At the University of California, Los Angeles, in collaboration with Charles R. Drew University of Medicine and Science, a new undergraduate minor in Neuroscience and Society has been developed to bring together neuroscience, social sciences, and the humanities. Students study neuroethics and science communication while engaging in community-based research, learning about brain function and how neuroscience is interpreted and applied in real-world settings.

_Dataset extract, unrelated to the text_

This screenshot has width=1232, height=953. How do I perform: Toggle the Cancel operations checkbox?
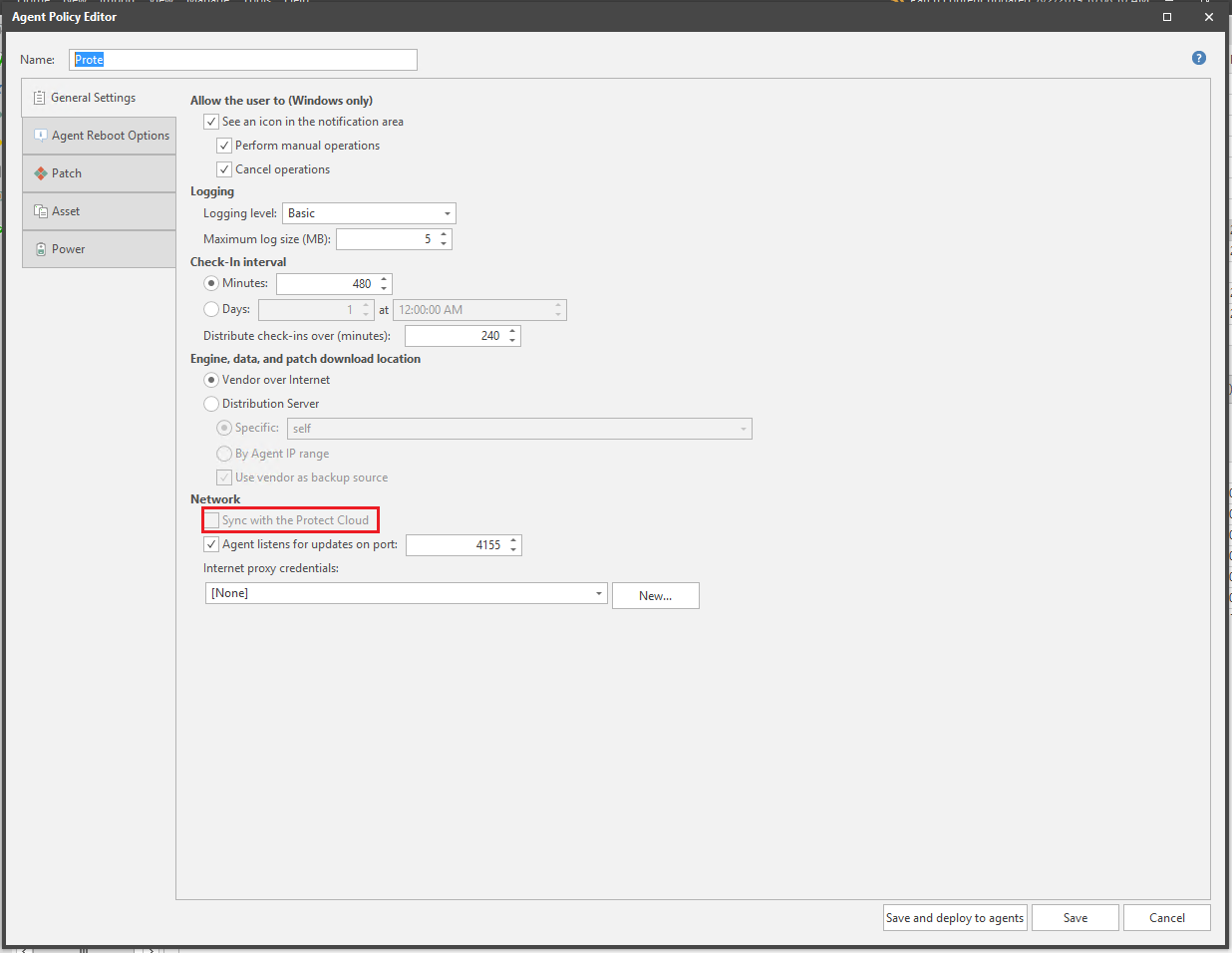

At the University of California, Berkeley, the Neurotech Collider Lab integrates community perspectives directly into the neurotechnology design process. Students work in interdisciplinary teams with local stakeholders, including young people navigating mental health challenges. Their perspectives help shape the questions being asked and the solutions being developed. Community engagement is not a final step after the science is complete; it is part of how the work is imagined, tested, and improved.

At Virginia Tech, a program in experiential neuroengineering places lived experience at the center of training. Students begin with the science of traumatic brain injury, then move into clinical and community settings, working alongside care teams and individuals living with these conditions. In one case, this process led to the collaborative design of adaptive swim goggles with a community member. The product matters, but so does the process: students learn to see engineering as both technical work and human work.

A Systems Challenge for Science

These examples are not a finished blueprint. They are signals of where scientific education needs to go. They show that collaboration, ethical reasoning, communication, humility, and community responsiveness are not “soft skills.” They are rigorous professional competencies that can be taught, practiced, and strengthened across the scientific enterprise, including in discovery-driven research where understanding societal context and public values remains essential to responsible scientific progress.

This matters because many scientists will build careers beyond the traditional academic pathway—in industry, policy, education, communication, healthcare, public service, philanthropy, and other sectors where scientific knowledge meets social decision-making. In those settings, success depends on expertise and judgment: the ability to listen across perspectives, translate knowledge, think critically, anticipate consequences, and build trust.

For universities, research institutions, funders, and scientific organizations, this is a systems challenge. We cannot prepare scientists for a changing world by adding a few communication workshops to existing training models. We need incentives, curricula, mentorship, partnerships, and funding structures that recognize science-and-society capacities as central to science.

This is a call to strengthen scientific training. The future of science depends not only on what scientists know, but on how well they work within the human systems their discoveries affect. We have an opportunity now to build training models that reflect that reality, and to help ensure that science advances in ways that are both transformative and accountable to the society it seeks to serve.